As a rising tide of affluence sweeps through London, I see a lot of pubs becoming victims of progress — torn down for new construction. It got me thinking that there are more pubs in poorer towns and neighborhoods than in wealthier ones for a reason. The venerable English pub filled (and still fills) a big need for the working class. For workers — historically with humble domestic quarters and no money for vacation — a beer on the corner was the closest they’d get to a comfortable living room, a place to entertain, and a vacation. As people get wealthier, the importance of the corner pub diminishes.
While updating my Rick Steves’ London guidebook this week, I was struck by the construction and the changing skyline. With my local guide, Gillian Chadwick, I marveled at the energy of new London, as it seems intent on building itself out of any economic recession. While most people don’t know the formal names of the most striking skyscrapers — or which companies inhabit them — everyone knows the nicknames…inspired by what they look like: the Cheese Grater, the Shard, and the Pickle…I mean the Gherkin.

-- Entries shown --
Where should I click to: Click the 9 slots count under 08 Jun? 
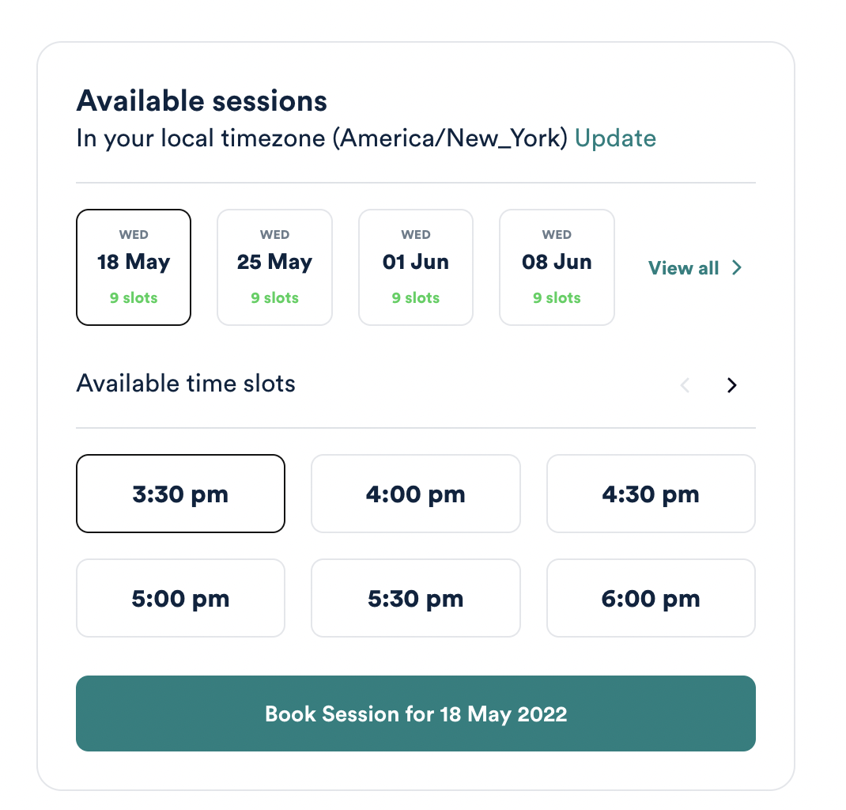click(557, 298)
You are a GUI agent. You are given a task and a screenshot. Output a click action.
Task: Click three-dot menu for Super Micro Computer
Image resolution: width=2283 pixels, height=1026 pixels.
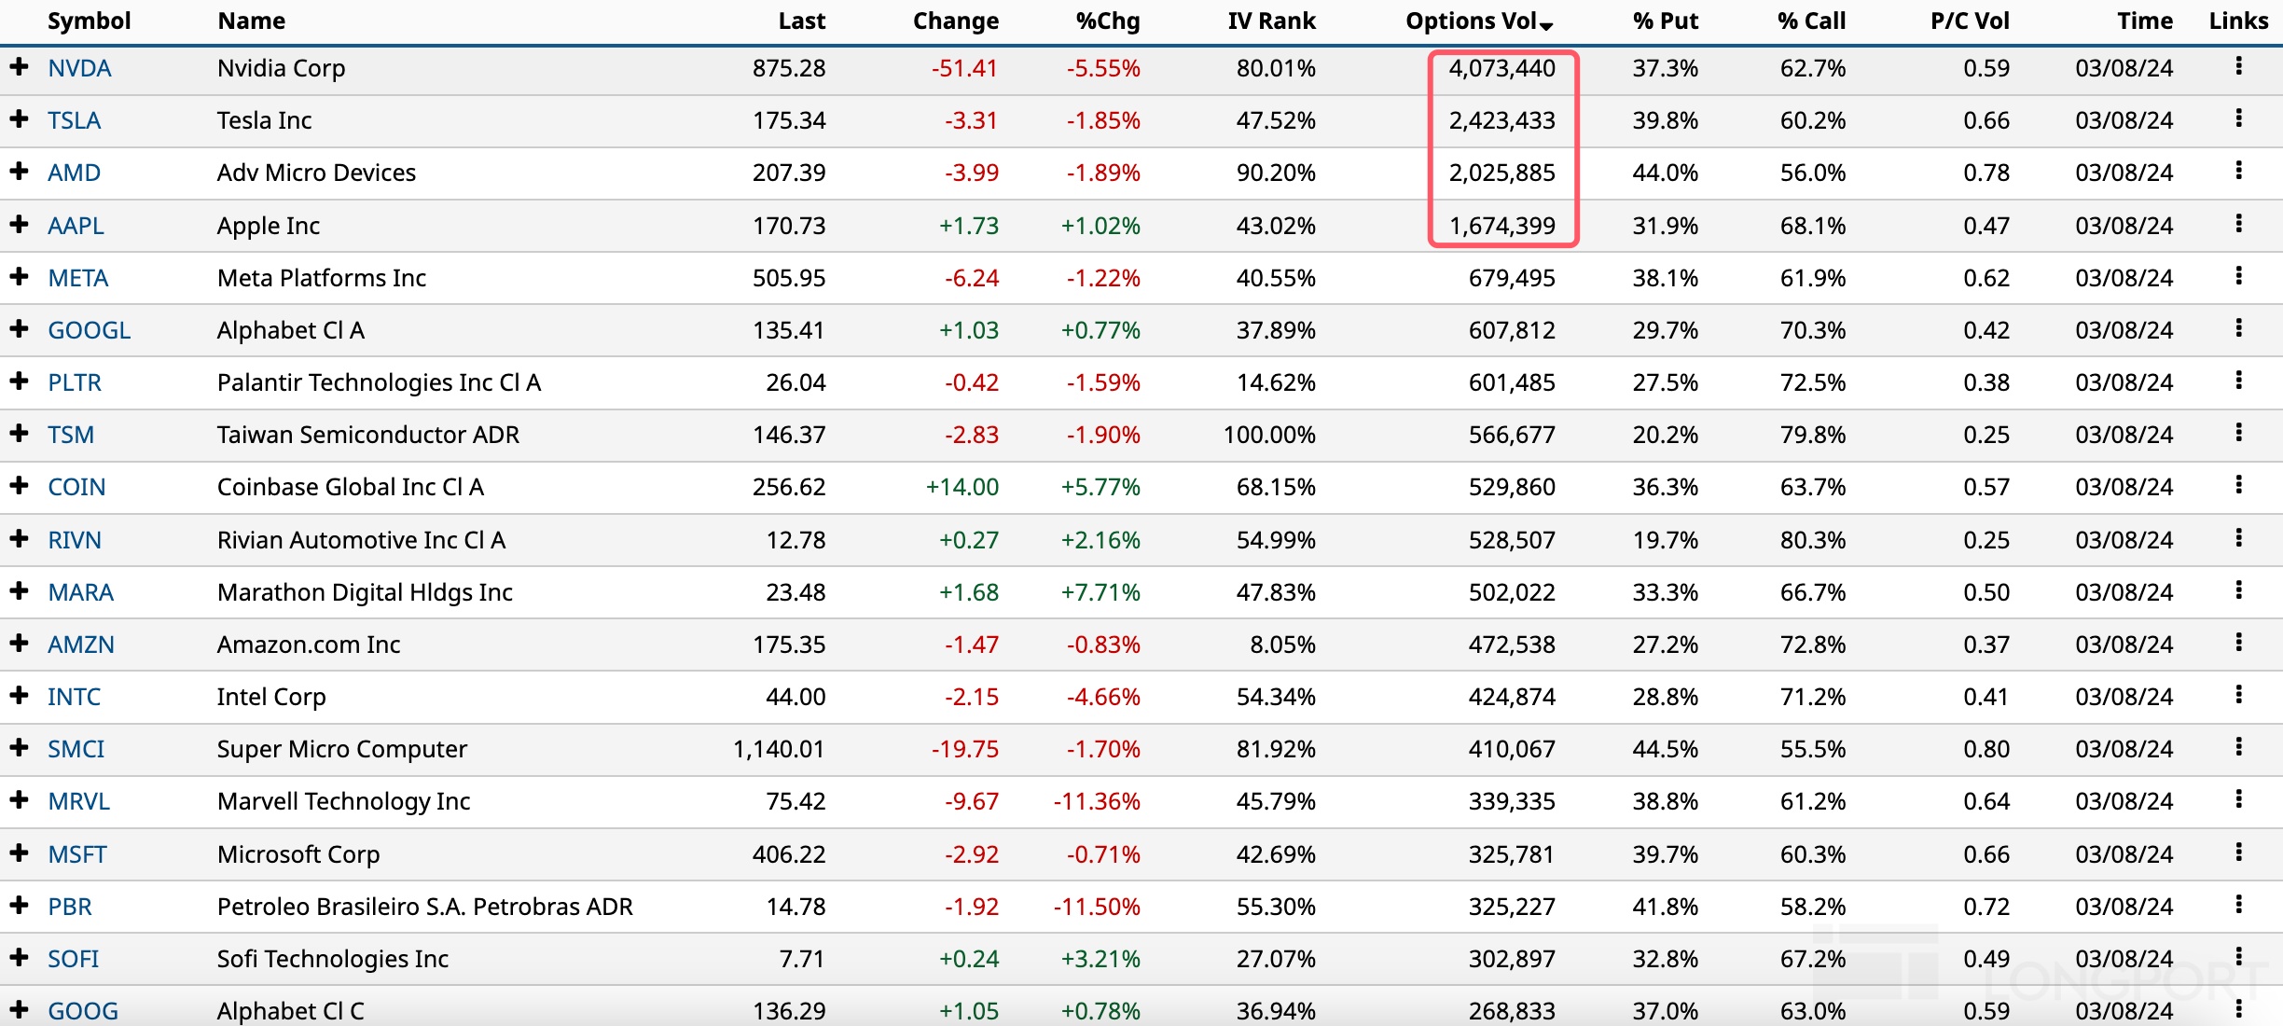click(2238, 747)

-- Set tasks --
1 > Using the passage on London, explain in one to three sentences why it says poorer towns and neighborhoods have more pubs than wealthier ones.
2 > Reproduce everything in the passage on London from "While updating my" down to "mean the Gherkin.".

-- Solutions to the exercise --
1 > Historically, workers had humble domestic quarters and no money for vacation, so the corner pub was the closest they would get to a comfortable living room, a place to entertain, and a vacation. As people get wealthier, the corner pub matters less to them.

2 >
While updating my Rick Steves’ London guidebook this week, I was struck by the construction and the changing skyline. With my local guide, Gillian Chadwick, I marveled at the energy of new London, as it seems intent on building itself out of any economic recession. While most people don’t know the formal names of the most striking skyscrapers — or which companies inhabit them — everyone knows the nicknames…inspired by what they look like: the Cheese Grater, the Shard, and the Pickle…I mean the Gherkin.